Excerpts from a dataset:

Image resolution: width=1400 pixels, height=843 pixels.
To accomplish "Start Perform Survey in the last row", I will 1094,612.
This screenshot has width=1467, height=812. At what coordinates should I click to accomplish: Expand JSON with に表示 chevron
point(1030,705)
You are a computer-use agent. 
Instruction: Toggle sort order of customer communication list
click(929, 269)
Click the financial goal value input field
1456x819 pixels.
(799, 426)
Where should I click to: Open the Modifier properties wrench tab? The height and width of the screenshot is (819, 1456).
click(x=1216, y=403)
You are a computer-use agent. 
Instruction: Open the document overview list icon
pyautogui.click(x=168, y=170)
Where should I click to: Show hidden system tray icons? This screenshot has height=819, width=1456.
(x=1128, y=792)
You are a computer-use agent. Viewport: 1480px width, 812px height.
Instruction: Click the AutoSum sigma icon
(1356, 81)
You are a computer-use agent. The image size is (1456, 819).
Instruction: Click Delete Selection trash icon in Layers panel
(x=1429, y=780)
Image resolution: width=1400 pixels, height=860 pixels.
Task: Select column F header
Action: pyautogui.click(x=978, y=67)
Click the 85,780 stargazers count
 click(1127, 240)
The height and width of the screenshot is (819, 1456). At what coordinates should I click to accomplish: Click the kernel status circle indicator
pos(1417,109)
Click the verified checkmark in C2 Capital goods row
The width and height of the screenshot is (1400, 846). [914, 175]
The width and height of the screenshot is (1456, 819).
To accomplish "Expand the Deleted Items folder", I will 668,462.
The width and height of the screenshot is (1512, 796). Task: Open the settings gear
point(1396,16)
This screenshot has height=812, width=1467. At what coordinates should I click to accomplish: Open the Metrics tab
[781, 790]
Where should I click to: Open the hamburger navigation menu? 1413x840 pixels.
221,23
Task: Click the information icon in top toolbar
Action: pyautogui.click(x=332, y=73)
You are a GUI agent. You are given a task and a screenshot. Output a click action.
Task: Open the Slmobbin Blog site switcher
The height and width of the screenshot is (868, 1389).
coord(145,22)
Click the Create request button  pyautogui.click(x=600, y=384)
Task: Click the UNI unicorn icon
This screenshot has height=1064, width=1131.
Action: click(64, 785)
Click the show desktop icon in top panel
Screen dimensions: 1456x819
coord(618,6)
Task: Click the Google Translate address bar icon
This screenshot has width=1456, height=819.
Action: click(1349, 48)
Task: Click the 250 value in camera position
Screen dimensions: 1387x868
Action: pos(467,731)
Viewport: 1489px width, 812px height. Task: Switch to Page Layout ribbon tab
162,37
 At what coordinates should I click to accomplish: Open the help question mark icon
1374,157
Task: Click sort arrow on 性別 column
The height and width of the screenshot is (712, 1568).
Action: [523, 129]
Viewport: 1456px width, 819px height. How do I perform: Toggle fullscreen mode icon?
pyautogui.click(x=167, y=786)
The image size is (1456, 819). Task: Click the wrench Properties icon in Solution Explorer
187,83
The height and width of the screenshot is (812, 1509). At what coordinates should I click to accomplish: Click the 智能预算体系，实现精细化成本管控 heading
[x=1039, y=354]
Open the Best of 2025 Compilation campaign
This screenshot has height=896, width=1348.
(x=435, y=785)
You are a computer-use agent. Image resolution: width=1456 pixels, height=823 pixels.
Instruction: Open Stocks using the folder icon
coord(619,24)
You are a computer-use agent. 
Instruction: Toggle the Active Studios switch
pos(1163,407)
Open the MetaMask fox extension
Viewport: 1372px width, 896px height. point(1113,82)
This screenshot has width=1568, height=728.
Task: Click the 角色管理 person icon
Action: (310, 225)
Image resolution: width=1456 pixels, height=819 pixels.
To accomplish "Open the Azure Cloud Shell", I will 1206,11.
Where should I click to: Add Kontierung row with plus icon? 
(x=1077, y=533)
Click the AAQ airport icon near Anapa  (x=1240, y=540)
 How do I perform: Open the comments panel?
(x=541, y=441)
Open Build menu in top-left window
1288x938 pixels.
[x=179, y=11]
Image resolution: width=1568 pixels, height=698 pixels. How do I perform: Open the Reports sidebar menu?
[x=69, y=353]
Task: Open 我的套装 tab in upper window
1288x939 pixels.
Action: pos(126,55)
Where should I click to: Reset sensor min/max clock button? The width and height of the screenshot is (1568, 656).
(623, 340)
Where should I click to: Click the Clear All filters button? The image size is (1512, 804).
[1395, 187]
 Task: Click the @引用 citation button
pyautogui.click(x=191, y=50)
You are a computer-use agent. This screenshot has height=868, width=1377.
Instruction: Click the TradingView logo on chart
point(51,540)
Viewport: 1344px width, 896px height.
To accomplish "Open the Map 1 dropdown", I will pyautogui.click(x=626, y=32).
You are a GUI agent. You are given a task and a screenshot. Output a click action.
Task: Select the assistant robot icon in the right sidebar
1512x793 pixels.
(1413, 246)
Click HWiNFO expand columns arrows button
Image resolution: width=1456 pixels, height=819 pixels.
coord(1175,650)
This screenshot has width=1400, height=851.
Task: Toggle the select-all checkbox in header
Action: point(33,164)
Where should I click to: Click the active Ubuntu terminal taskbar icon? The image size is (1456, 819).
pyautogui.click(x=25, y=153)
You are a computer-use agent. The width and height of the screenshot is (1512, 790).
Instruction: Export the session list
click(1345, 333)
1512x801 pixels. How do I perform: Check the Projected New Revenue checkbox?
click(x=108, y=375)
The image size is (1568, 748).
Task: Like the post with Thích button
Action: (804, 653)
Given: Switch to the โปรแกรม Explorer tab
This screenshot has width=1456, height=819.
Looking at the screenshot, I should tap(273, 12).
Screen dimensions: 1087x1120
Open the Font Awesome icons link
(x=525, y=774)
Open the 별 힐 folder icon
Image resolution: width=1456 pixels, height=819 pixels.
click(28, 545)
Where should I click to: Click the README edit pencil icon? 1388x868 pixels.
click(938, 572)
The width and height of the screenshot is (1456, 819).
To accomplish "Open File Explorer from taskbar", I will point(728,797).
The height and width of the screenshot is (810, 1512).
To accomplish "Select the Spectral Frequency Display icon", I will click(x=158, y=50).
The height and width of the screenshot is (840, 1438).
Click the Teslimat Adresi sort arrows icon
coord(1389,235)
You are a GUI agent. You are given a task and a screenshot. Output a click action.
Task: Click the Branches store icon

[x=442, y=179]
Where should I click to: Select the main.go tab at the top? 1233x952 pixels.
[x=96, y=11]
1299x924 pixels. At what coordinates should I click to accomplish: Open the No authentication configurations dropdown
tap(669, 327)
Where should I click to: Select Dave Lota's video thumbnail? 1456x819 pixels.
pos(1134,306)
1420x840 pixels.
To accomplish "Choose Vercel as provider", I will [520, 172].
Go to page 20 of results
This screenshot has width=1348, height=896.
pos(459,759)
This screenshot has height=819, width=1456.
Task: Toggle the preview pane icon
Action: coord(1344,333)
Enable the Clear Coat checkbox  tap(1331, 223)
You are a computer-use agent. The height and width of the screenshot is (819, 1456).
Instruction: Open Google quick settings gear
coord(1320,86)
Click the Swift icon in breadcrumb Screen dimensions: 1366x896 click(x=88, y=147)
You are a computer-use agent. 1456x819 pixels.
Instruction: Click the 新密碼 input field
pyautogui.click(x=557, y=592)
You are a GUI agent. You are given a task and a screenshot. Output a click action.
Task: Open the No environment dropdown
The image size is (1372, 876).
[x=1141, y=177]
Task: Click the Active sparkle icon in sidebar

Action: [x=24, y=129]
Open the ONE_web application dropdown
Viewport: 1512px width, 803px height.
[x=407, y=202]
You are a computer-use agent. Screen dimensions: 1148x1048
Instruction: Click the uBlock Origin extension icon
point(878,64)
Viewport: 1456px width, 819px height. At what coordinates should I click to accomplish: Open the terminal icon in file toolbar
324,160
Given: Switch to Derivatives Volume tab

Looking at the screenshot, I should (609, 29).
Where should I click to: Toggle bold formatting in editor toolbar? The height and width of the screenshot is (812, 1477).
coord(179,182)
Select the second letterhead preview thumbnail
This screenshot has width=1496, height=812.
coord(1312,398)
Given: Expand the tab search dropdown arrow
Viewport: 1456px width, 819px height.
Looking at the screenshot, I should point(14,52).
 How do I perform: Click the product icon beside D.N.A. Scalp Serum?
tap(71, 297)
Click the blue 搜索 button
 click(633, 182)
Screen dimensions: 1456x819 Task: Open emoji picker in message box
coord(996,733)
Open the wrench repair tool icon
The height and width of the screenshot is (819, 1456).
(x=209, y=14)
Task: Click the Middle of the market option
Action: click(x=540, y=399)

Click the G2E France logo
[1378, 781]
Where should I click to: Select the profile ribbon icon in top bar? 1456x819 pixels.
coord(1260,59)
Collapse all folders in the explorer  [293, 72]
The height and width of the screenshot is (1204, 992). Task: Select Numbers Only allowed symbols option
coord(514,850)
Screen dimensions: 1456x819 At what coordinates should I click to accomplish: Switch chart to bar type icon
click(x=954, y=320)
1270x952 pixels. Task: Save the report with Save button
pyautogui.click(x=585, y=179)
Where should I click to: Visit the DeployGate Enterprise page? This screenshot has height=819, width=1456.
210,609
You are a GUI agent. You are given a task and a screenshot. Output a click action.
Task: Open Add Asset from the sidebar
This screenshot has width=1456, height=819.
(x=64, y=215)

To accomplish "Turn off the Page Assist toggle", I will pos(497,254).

== What to do ==
Copy, exactly as written, the lines above, beginning with the one that contains "Select the second" and ending with the last.

== Output ==
Select the second letterhead preview thumbnail
This screenshot has width=1496, height=812.
coord(1312,398)
Given: Expand the tab search dropdown arrow
Viewport: 1456px width, 819px height.
Looking at the screenshot, I should point(14,52).
 How do I perform: Click the product icon beside D.N.A. Scalp Serum?
tap(71, 297)
Click the blue 搜索 button
 click(633, 182)
Screen dimensions: 1456x819 Task: Open emoji picker in message box
coord(996,733)
Open the wrench repair tool icon
The height and width of the screenshot is (819, 1456).
(x=209, y=14)
Task: Click the Middle of the market option
Action: click(x=540, y=399)

Click the G2E France logo
[1378, 781]
Where should I click to: Select the profile ribbon icon in top bar? 1456x819 pixels.
coord(1260,59)
Collapse all folders in the explorer  [293, 72]
The height and width of the screenshot is (1204, 992). Task: Select Numbers Only allowed symbols option
coord(514,850)
Screen dimensions: 1456x819 At what coordinates should I click to accomplish: Switch chart to bar type icon
click(x=954, y=320)
1270x952 pixels. Task: Save the report with Save button
pyautogui.click(x=585, y=179)
Where should I click to: Visit the DeployGate Enterprise page? This screenshot has height=819, width=1456.
210,609
You are a GUI agent. You are given a task and a screenshot. Output a click action.
Task: Open Add Asset from the sidebar
This screenshot has width=1456, height=819.
(x=64, y=215)

To accomplish "Turn off the Page Assist toggle", I will pos(497,254).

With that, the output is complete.